Pourquoi Dr. Koffman a-t-il entrepris cela ? Il croit que la situation fait
écho à celle de l’holocauste. Dr Koffman est né en 1943, durant la seconde
guerre mondiale. Ses parents étaient des juifs russes, et en tant que tels, il
y a beaucoup de membres de sa famille qui n’ont pas survécu aux chambres à gaz
nazies. A la fin de la guerre, son père lui demandait souvent inutilement
"Pourquoi personne n’a-il rien fait ?"
"Cela torturait mon père. J’ai vécu toute ma vie avec les histories de
l’holocauste,” a dit Dr Koffman. " La situation du Falun Gong fait écho à
celle-là. Pourquoi est ce que personne n’écoute ?”
Faire du lobbying auprès du gouvernement canadien pour qu’il prenne des
mesures pour faire cesser le prélèvement d’organes à vif
L’article dans le Medical Post poursuivait : “Il a établi une pétition
pressant le gouvernement canadien d’émettre des mises en garde de voyage
avertissant les gens que les transplantations d’organes en Chine incluent
l’usage d’organes prélevés sur des donneurs non-consentants tels que les
pratiquants de Falun Gong. Il a fait signer la pétition par 140 médecins
canadiens d’une côte à l’autre. Elle a été présentée au Parlement en décembre
2007.
"Le Canada est en première ligne de l’appel aux consciences concernant
cette question. L’avocat des droits de l’homme de Winnipeg David Matas et
l’ancien Secrétaire d’Etat du Canada David Kilgour ont enquêté sur les
allégations de prélèvement d’organes sur des pratiquants de Falun Gong en Chine.

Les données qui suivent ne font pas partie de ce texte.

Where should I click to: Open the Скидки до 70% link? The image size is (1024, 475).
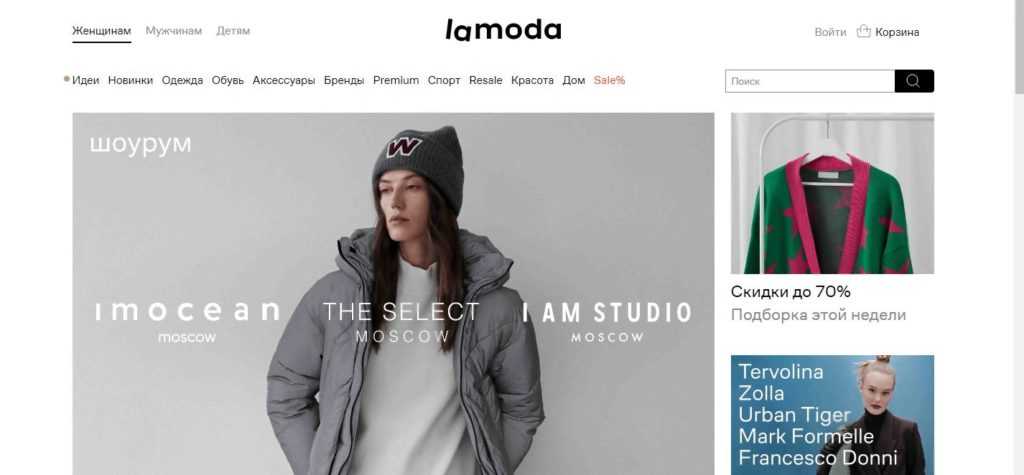[791, 291]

Leur rapport "Prélèvements meurtriers" (qui a été revisé en janvier
2007), a trouvé des preuves convaincantes qu’une telle chose a bel et bien
lieu.
L’avocat des Droits de l’homme : le prélèvement d’organes à vif est un
crime contre l’humanité
Le rapport disait "Un des éléments de preuve est l’écart entre le
nombre d’organes transplantés et le nombre d’organes dont la source était
connue. Il se montait à 41,500 organes de source inconnue en cinq ans.

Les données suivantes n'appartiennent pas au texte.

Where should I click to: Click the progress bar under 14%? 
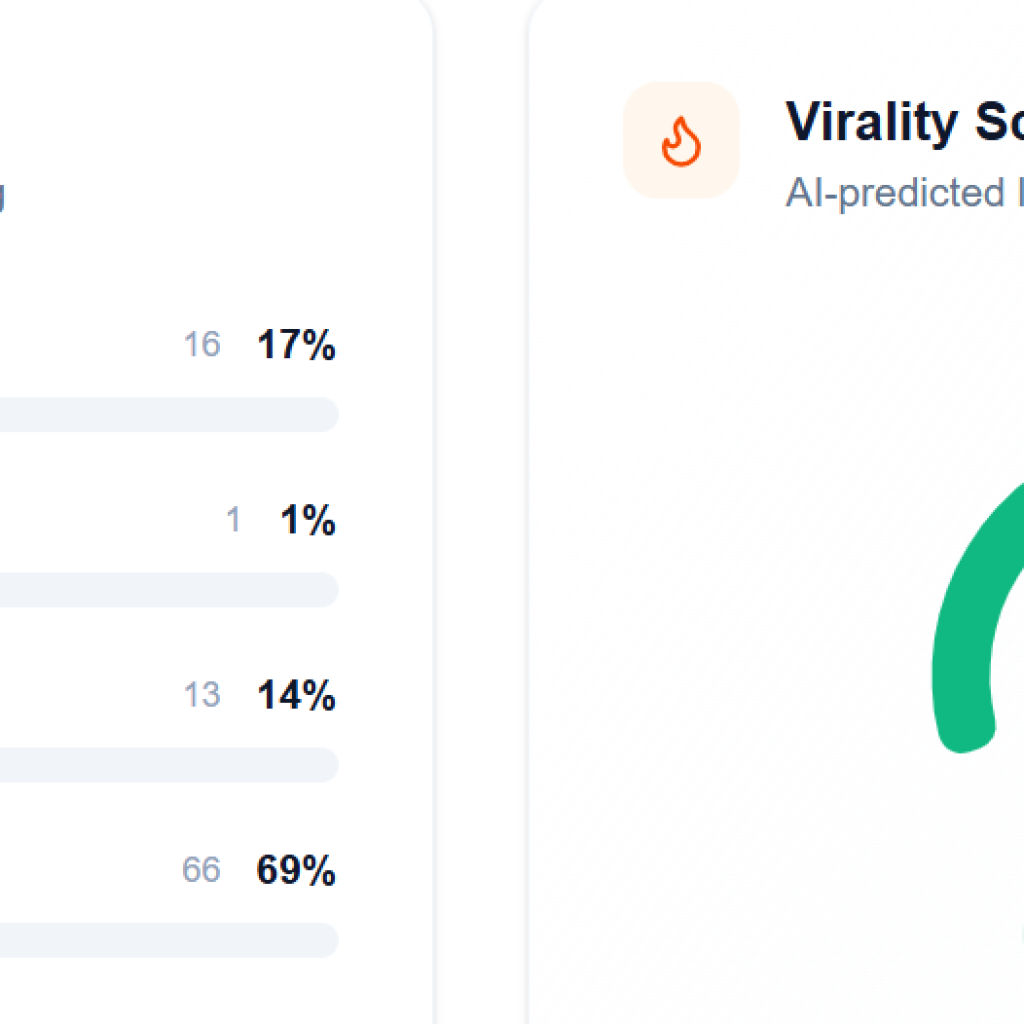click(169, 765)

"Partout dans le monde, les candidats pour des greffes attendent des
années, sauf en chine où l’attente n’est que de quelques jours," a dit
Matas au Medical Post.
"Lui et Kilgour ont découvert un site Internet qui montrait qu’un
réseau de transplantation chinois ne prenait qu’entre $98,000 et $130,000 dollars
US pour un foi, $62,000 pour un rein et entre 130,000 et $160,000 pour un
coeur. "En Chine, vous payez des gens pour tuer d’autres gens pour leurs
organes," a dit Matas. Des Canadiens sont parmi les récipiendaires de ces
organes. "Nous avons des indications, par des médecins qui pratiquent les
greffes au Canada que nous avons interviewés, qu’au moins 100 canadiens sont
allés en Chine pour des greffes, » a dit Matas.
"Actuellement, la pratique n’est pas illégale. "Si vous achetiez
au Canada, vous commettriez un délit, mais si vous achetez à l’étranger, ce
n’en est pas un ", a dit Matas. Il croit qu’acheter des organes dans un
autre pays est un crime contre l’humanité suffisamment haineux pour être
poursuivi ici . "C’est le problème avec la loi,elle permet plus ou moins à
un commerce répréhensible de prospérer. Les gens ne font pas face à des
sanctions légales s’ils achètent en Chine."
Le rapport continuait "Sous la pression internationale et avec avec
l’arrivée des Jeux Olympiques, la Chine a renforcé sa loi sur les greffes
d’organes l’an dernier, interdisant le prélèvement d’organes de donneurs non
consentants et demandant aux hôpitaux d’enregistrer toutes les transplantations
avec Pékin. Mais comme Matas et Kilgour le font remarquer dans leur rapport, la
Chine n’est pas un état de droit, mais est dirigée par le Parti communiste.
"Dr. Koffman a insisté et dit que la pratique continuait, l’appelant
un autre holocauste. " Face à de telles atrocités, ma conscience
m’interdit de demeurer silencieux" , a-t-il dit.